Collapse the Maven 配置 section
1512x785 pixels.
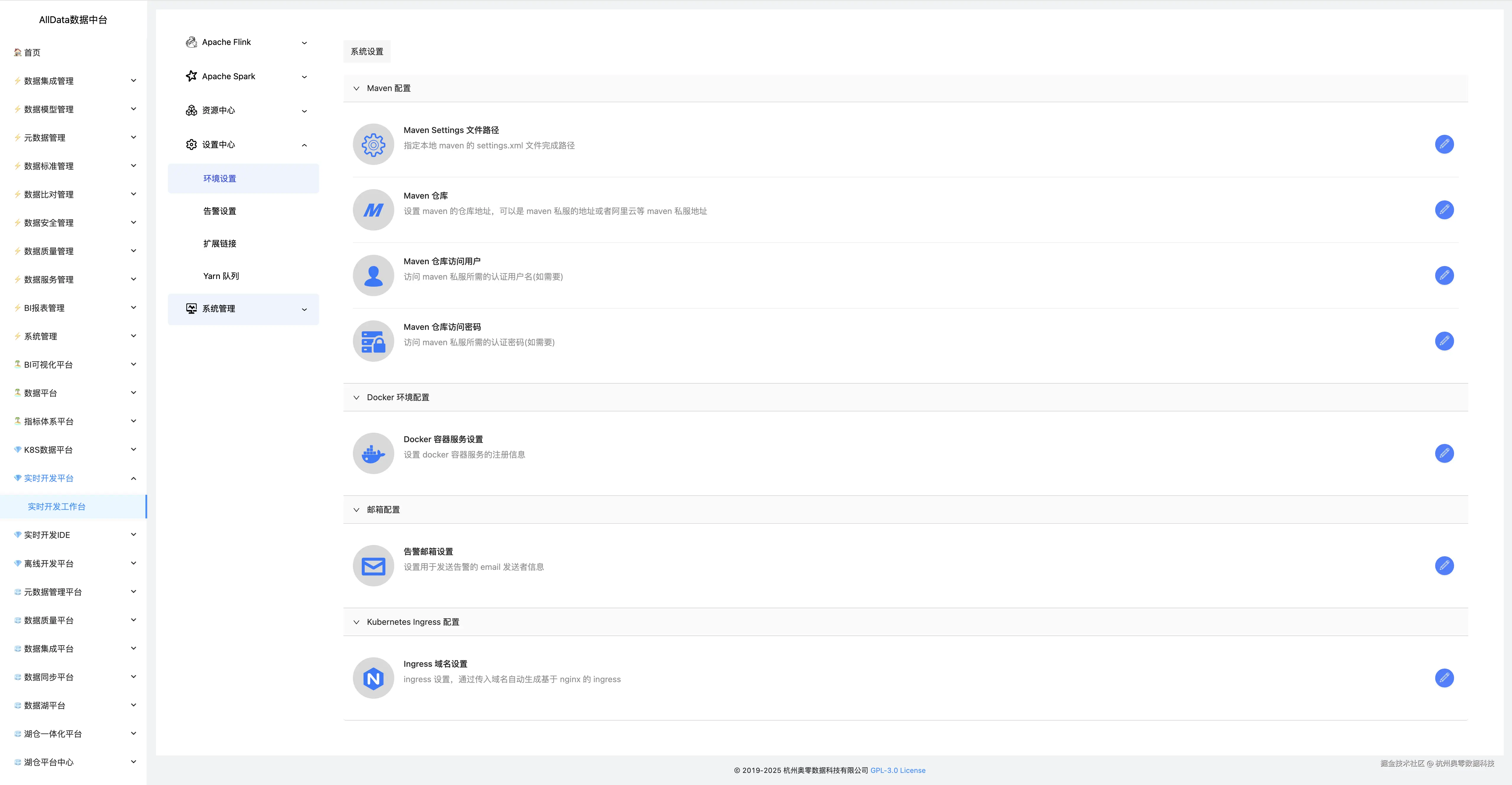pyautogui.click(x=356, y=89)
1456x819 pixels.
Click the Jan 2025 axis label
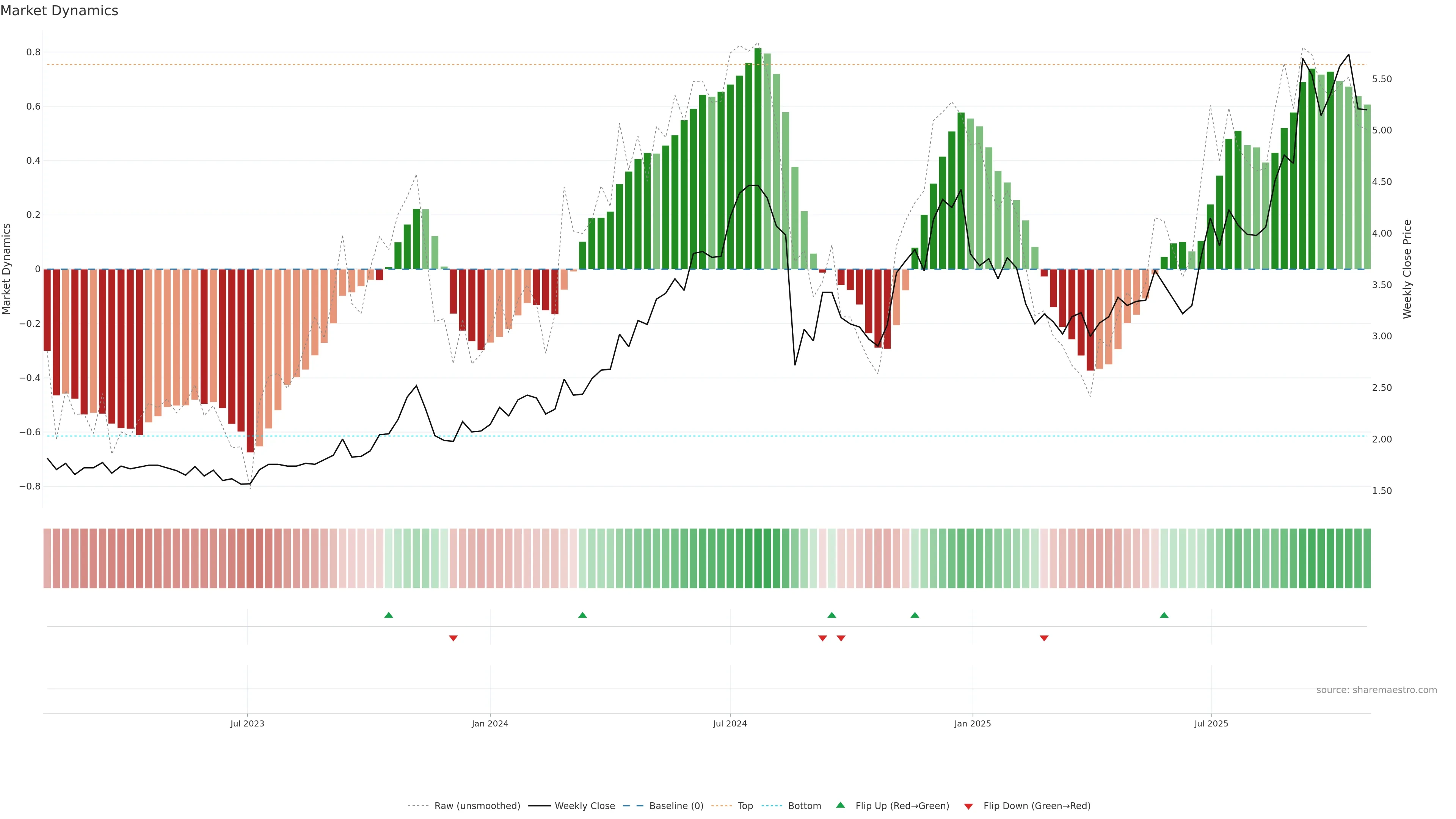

※

Please make an exact copy of the records, leaving out any picture.

Collapse the Maven 配置 section
1512x785 pixels.
pyautogui.click(x=356, y=89)
1456x819 pixels.
Click the Jan 2025 axis label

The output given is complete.